Before deciding to move to London for good, I came to the city in early 2013 to see if I would like living here and if there was a chance for me to make it as a photographer. I remember going to an event organized by The Guardian where Sean O’Hagan interviewed Juergen Teller at the Royal Geographical Society. At the end of the event, Juergen was signing copies of his books and after asking me who shall he sign my copy to, he asked me what was I doing in London. And when I told him that I was trying to figure out whether to move here to become a photographer he said that there wasn't a better city in the world to be a photographer. He doesn't know it, but with those words he changed my life forever: by the end of that year I moved to London, and the following year I became a full-time photographer.
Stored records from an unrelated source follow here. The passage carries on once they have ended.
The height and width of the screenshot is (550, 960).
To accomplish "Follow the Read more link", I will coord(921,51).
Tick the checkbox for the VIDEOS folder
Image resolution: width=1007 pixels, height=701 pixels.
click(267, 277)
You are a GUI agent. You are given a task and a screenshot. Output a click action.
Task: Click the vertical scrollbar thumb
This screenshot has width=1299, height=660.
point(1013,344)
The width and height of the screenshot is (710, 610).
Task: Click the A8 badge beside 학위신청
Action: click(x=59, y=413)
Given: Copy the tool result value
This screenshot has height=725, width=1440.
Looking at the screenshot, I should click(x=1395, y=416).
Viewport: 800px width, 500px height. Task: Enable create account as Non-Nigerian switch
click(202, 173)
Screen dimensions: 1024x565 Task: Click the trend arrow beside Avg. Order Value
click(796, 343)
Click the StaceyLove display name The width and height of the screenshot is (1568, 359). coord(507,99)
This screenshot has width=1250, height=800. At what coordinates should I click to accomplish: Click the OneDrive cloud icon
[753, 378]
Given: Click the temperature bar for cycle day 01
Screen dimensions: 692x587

I have a profound admiration for Juergen Teller's work. I love the work of many photographers but there is just a rawness and a bluntness in his photography that makes it very honest. I have been asked in the past how come I mention him as one of my inspirations if my work doesn't look anything like his... but I think that one thing is admiring someone and a very different one is trying to copy them! I don't want to be him, I want to be me and shoot like me. I just like the way that he portrays people in a way that other photographers are scared of: showing people and their surroundings as they are, with their virtues and what are considered their flaws, because there is beauty in everyone.

We photographers, like many creatives, capture a three dimensional world in a two dimensional medium. And while many others try to represent that third dimension by using perspective and other visual techniques, I believe that this third dimension is actually the emotion that we awaken in whomever is looking at our work. Juergen Teller has often been called a provocateur. But where others see provocation, I see honesty. I see someone trying to create the image that has never been seen before. And I share that vision, I share his struggle. Paraphrasing Iris Apfel, there is just too much sameness in photography these days.

I hope that one day my words could affect anyone the way that his words affected me. Moving to London was one of the best decisions that I have ever taken in my life.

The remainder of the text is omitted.